Personal information
- Full name: Paolo Giancarlo de la Haza Urquiza
- Date of birth: November 30, 1983 (age 42)
- Place of birth: Lima, Peru
- Height: 1.78 m (5 ft 10 in)
- Position(s): Right-back, midfielder

Senior career*
- Years: Team / Apps / (Gls)
- 2002–2004: Sport Boys / 73 / (3)
- 2005–2007: Cienciano / 125 / (7)
- 2007–2009: Chornomorets Odesa / 28 / (2)
- 2009–2011: Alianza Lima / 34 / (2)
- 2009–2010: → Beitar Jerusalem (loan) / 26 / (0)
- 2011: Jiangsu Sainty / 21 / (1)
- 2012–2013: Universidad César Vallejo / 77 / (3)
- 2014–2016: Sporting Cristal / 53 / (0)
- 2016–2017: Juan Aurich / 34 / (1)
- 2017: Alianza Lima / 23 / (0)
- 2018: Cienciano / 25 / (1)
- 2019-2020: Sport Boys / 30 / (1)
- 2021–2022: Atlético Grau / 23 / (0)
- 2023: Deportivo Llacuabamba / 20 / (0)

International career
- 2003–2010: Peru / 24 / (0)

= Paolo de la Haza =

Peruvian footballer (born 1983)

Paolo Giancarlo de la Haza Urquiza (born November 30, 1983) is a Peruvian former professional footballer who played as a right-back or midfielder. He was a member of Peru national team at the 2007 Copa America.

==Club career==
De la Hazawas born in Lima, Peru.
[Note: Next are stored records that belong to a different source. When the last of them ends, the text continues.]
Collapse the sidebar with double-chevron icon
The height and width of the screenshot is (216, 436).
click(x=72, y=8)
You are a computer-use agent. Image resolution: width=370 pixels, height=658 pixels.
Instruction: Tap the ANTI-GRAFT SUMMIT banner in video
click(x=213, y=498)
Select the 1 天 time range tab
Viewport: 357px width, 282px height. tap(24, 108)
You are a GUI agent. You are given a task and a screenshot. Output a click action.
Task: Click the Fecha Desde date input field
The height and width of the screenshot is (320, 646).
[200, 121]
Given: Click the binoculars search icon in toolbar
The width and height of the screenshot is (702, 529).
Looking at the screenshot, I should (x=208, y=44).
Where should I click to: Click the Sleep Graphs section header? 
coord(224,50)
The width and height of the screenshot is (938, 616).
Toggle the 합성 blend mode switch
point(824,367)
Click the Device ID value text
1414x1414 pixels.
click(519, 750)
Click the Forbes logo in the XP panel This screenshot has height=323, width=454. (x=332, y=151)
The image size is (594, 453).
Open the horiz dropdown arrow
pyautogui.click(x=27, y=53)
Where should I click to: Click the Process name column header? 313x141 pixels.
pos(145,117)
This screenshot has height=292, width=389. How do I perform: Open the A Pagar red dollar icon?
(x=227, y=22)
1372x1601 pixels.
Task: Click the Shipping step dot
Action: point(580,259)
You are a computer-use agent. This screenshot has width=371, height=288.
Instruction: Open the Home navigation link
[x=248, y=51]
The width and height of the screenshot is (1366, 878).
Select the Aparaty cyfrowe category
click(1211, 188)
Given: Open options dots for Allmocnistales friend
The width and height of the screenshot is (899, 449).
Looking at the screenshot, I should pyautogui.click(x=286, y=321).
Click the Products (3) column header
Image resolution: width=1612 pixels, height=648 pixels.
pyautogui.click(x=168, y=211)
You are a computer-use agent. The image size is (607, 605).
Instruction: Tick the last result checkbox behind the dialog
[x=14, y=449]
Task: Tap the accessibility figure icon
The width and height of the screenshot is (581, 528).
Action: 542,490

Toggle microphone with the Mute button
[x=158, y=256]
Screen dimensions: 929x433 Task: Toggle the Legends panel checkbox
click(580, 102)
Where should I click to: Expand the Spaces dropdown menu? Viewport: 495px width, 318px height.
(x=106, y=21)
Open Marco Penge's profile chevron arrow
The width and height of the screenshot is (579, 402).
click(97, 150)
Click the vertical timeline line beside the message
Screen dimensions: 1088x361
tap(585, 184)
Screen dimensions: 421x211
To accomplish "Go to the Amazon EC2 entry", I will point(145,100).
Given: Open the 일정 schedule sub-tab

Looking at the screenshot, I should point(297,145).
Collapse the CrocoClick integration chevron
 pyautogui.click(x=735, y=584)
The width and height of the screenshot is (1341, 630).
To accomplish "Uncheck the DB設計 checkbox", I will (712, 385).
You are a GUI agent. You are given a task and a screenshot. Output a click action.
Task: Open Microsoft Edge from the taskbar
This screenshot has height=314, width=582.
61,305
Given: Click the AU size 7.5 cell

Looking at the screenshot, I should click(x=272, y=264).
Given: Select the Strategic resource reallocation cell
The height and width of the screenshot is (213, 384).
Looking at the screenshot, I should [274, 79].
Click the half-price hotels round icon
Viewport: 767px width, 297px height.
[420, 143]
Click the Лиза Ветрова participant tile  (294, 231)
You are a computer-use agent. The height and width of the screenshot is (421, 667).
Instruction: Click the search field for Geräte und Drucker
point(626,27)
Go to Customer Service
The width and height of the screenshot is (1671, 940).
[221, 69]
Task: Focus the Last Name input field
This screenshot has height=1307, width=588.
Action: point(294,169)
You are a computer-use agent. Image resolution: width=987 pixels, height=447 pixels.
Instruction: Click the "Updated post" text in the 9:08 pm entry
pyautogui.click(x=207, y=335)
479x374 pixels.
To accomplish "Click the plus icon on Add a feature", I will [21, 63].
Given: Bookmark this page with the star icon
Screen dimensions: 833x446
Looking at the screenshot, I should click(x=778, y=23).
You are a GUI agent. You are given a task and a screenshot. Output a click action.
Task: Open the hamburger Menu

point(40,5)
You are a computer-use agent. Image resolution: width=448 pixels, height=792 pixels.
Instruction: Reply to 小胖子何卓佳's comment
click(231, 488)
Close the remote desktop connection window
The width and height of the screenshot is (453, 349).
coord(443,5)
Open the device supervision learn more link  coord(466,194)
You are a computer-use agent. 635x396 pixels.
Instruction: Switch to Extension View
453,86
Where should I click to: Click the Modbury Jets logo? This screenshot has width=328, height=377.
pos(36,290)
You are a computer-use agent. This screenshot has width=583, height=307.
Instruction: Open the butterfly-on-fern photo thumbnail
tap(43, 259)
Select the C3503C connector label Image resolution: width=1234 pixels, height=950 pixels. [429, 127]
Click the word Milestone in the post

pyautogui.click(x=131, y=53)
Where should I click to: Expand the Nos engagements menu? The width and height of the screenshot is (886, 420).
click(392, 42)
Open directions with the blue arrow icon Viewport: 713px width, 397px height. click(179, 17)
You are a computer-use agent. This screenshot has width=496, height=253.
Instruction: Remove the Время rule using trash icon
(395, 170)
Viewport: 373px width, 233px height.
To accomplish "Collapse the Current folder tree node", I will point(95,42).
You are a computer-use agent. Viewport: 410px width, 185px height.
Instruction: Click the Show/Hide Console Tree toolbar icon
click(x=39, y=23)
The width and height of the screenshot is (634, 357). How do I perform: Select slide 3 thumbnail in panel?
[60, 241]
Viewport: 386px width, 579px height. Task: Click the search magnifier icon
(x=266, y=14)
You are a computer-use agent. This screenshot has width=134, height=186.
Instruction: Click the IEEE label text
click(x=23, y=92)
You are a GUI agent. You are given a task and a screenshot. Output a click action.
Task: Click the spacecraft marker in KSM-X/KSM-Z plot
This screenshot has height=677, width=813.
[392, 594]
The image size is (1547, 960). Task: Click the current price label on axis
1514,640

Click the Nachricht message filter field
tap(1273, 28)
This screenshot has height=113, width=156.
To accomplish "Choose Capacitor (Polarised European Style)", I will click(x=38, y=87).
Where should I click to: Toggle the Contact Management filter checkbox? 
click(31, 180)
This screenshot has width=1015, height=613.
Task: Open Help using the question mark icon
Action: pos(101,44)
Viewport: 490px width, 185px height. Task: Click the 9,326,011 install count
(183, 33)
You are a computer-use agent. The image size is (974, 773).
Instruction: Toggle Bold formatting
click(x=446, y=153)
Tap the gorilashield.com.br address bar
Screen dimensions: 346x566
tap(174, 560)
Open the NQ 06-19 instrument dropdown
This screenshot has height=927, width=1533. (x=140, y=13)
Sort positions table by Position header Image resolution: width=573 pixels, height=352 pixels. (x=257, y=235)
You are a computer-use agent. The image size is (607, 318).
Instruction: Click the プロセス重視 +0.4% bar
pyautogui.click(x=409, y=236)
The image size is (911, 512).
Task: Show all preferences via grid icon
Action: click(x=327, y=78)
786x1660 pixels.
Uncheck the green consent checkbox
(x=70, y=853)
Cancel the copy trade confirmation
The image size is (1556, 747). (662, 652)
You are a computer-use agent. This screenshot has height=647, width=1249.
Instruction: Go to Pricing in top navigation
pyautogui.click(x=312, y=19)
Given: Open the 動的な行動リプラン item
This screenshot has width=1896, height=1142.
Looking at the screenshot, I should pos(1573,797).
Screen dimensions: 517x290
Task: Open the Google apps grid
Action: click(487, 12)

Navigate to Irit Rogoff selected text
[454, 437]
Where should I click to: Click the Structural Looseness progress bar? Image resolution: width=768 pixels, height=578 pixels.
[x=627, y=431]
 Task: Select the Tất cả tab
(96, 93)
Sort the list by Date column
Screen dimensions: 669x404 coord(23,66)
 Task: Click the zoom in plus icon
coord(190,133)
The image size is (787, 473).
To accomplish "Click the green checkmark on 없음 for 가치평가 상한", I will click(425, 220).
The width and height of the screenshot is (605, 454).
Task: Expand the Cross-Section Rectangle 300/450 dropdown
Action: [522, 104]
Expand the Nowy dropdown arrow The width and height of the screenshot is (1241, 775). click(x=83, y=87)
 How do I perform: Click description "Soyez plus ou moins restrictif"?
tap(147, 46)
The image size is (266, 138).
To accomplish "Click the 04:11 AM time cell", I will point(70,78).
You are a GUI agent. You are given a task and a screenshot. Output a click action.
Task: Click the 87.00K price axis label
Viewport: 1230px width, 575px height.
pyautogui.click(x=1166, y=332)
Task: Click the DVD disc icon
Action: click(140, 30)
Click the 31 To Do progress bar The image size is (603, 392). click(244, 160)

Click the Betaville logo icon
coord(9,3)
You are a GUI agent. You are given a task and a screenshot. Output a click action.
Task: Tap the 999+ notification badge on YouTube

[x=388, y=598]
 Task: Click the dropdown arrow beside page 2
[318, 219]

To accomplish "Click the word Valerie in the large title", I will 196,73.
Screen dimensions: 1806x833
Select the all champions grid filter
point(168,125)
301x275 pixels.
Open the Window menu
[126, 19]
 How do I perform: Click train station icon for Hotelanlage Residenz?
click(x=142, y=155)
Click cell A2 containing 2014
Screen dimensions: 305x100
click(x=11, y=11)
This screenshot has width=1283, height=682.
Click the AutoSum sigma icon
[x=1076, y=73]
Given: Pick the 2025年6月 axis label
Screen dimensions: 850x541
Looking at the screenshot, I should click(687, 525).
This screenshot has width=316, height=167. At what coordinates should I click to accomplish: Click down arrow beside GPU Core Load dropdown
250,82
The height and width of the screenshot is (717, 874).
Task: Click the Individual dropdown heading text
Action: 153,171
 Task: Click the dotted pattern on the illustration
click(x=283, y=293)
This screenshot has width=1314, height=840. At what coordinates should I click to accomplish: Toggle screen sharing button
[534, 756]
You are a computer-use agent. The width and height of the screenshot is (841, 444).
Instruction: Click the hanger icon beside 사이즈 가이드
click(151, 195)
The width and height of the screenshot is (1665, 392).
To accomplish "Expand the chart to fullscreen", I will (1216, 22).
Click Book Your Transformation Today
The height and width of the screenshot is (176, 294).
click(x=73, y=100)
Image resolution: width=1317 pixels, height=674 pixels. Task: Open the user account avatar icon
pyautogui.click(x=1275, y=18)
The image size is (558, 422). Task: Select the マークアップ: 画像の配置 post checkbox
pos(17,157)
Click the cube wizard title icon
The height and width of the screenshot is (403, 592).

On July 23, 2007 he signed a three-year agreement with the Ukrainian side. In February 2009 he returned to Peru to play for Alianza Lima. He transferred to China Super League club Jiangsu Sainty in March 2011.

==International career==
De la Haza made 24 appearances for the Peru national team.